Reading passage »
# lasik and sparring



## mma007 (Jul 31, 2013)

hellow everyone,

3/4 years ago ive done lasik eye surgerry.

now im wondering if any people here have done the same and have experience with boxing,kickboxing,?

ive don sparring 2months after the surgery and get hit in the eye with  tooth nail and saw blurry for about 2minutes; but after that nothing  left..
but i stil freak out an stopt

i maybe want to restart doing some kickboxing. 

i already did some rechaerch and differents opinions 
-havy blow can cause flap dislocation
-one tell me if i got injury in the eye , that means the blow is very strong and also whil injury without lasik..

i now everybody recommands PKR , but its to late now.


i hope i find some other experienced here on the forum


thx 
(sry for my bad english; i'm dutch)


----------



## aaradia (Jul 31, 2013)

Hi, We have an instructor going in for corrective eye surgery. 


He told me there are two types. I apologize I don't remember the names of them. I am hoping the description helps.

One type you can drive yourself home from. It is immediately fixed, but never completely. Something in the eye never completely heals and you can get eye problems (detached retina?) from sparring or heavy activities.

He opted for the other one. It takes a week to heal up, he will see blurry for a few days or a week or so.  But it heals completely and he is not at risk for the sort of problems caused by sparring the other one can have. As an instructor, this was important to him.

I don't know how big of a risk you are at with the first surgery. If you are seeing blurry, you should check with a Dr. It may be completely unrelated and you are stressing over nothing!


----------



## Ceicei (Aug 1, 2013)

There are two:  LASIK and PRK.  

My husband is sedentary so he got LASIK.  He could see well immediately and drive the next day.  However, the eye flap is still there with the ring where the incision was (ring cant be seen).  The flap is what allows you to see clearly immediately even though some cells underneath were removed.

I opted for PRK because of my martial arts background (Kenpo and Jujitsu).  With PRK, the incision is similar but the flap is not created. The eyes builds new cells to carefully create the replacement for the surface.   However, the recovery time is much longer.  

It actually takes about three months on average before you have a sense of normalcy.  The first two weeks are tough dealing with so much blurriness and short moments when the eyes see clearly.  This is the time during these weeks when you deal with so much second guessing and wondering if the surgery was a success or a failure. As time passes, these moments of clarity will stretch out longer and longer until there is no more vision shifting between blurriness and clarity.  The clarity then becomes permanent and you will see very well (assuming the surgeon did a good job).

Activities »
1 > In the forum thread, which two martial arts does Ceicei name as her background?
2 > Rewrite part of the forum thread, starting at the words "He told me there" and stopping after "important to him.", with "blurry" replaced by "hazy".
The rows aren't needed.

Pixel coordinate grounding data

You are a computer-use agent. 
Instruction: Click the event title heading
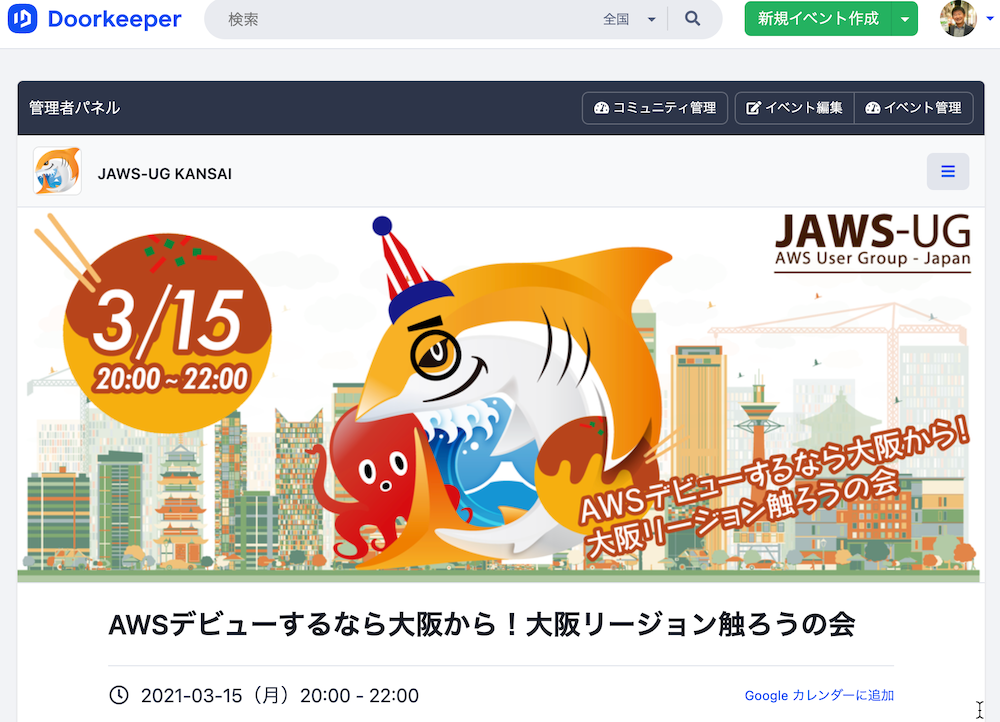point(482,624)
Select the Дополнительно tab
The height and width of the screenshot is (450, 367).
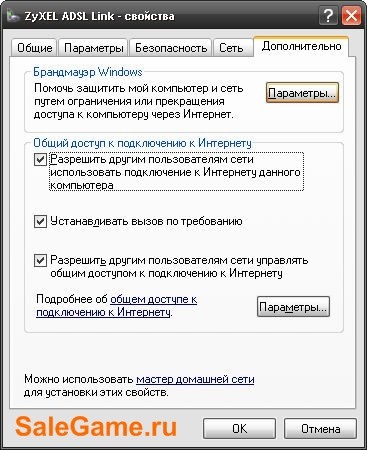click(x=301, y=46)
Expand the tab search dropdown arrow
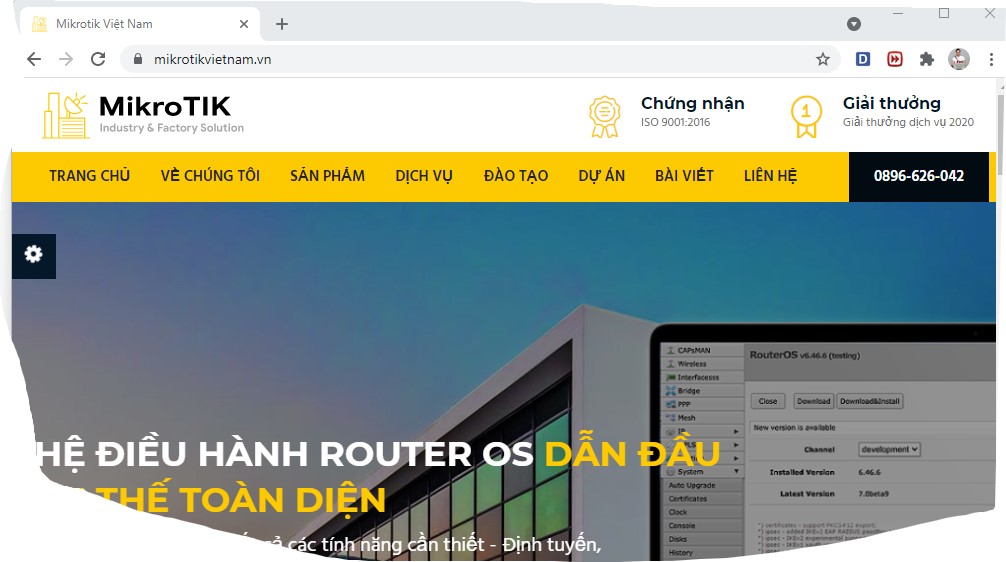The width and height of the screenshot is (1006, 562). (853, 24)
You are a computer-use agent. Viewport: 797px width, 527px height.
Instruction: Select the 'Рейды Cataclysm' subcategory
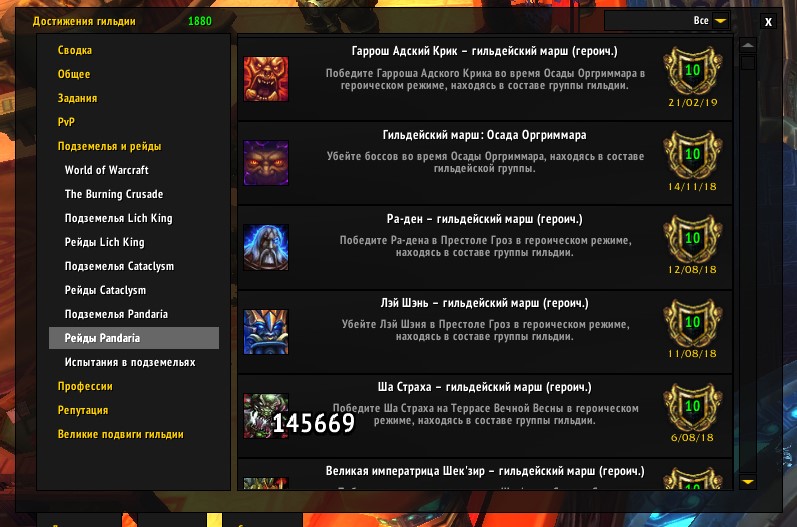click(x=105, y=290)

Task-by-task answers »
1 > Kenpo and Jujitsu.

2 >
He told me there are two types. I apologize I don't remember the names of them. I am hoping the description helps.

One type you can drive yourself home from. It is immediately fixed, but never completely. Something in the eye never completely heals and you can get eye problems (detached retina?) from sparring or heavy activities.

He opted for the other one. It takes a week to heal up, he will see hazy for a few days or a week or so.  But it heals completely and he is not at risk for the sort of problems caused by sparring the other one can have. As an instructor, this was important to him.